Adherence in Pulmonary Tuberculosis Patients Based on King’s Interacting Systems Theory

compliance pulmonary tuberculosis King’s interacting systems theory



Introduction: Indonesia is one of largest contributor countries to pulmonary TB cases in the world. One of the factors that cause it is no adherence in the treatment. It is necessary to develop a model in order to improving compliance in patient. For an initial step, it is necessary to explore patient’s adherence that based on King’s interacting systems theory. The objective of this study was to explore the patients experience that cause them obedient the treatment based on King’s interacting systems theory.
Method: This research was a qualitative research with descriptive explorative approach. The samples were selected through purposive sampling method. Participants in this study were 8 patients who met the inclusion criteria. In this study, participants were pulmonary TB patients who have undergone treatment for 5-6 months.
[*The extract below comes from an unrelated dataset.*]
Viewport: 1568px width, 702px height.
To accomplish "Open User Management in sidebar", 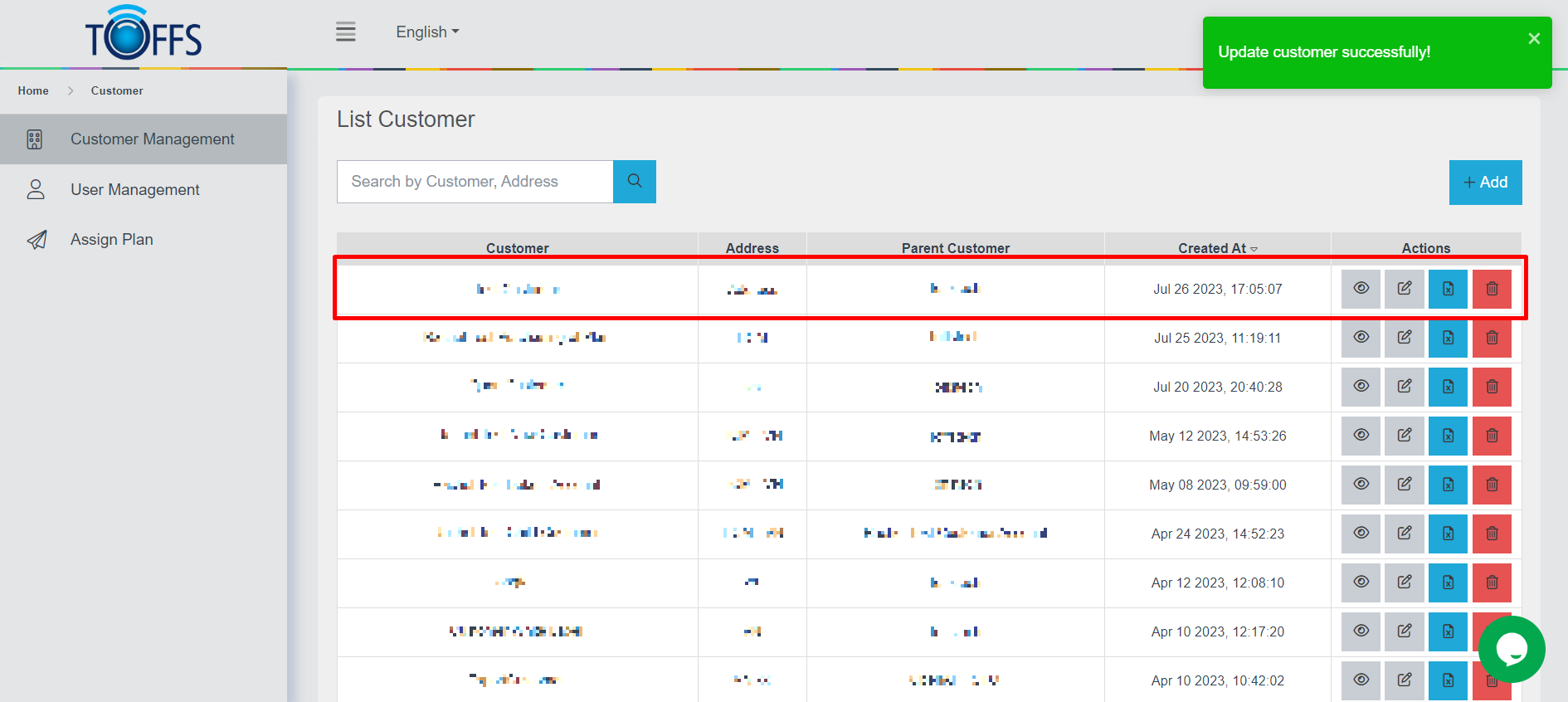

Results: There were 12 themes in patients compliance based on King’s interacting systems theory; (1) true perception of pulmonary tuberculosis, (2) self-awareness, (3) optimal growth and development, (4) positive self-image, (5) a healthy environment, (6) discipline to take medication, (7) effective coping, (8) open communication with the patient's health workers and family, (9) to perform its role optimally, (10) balancing stress during illness, (11) knowing the health care bureaucracy and (12) able to take decisions.
Discussion: The 12 themes describe that adherent patients have interaction systems that were personal systems, interpersonal systems and social systems.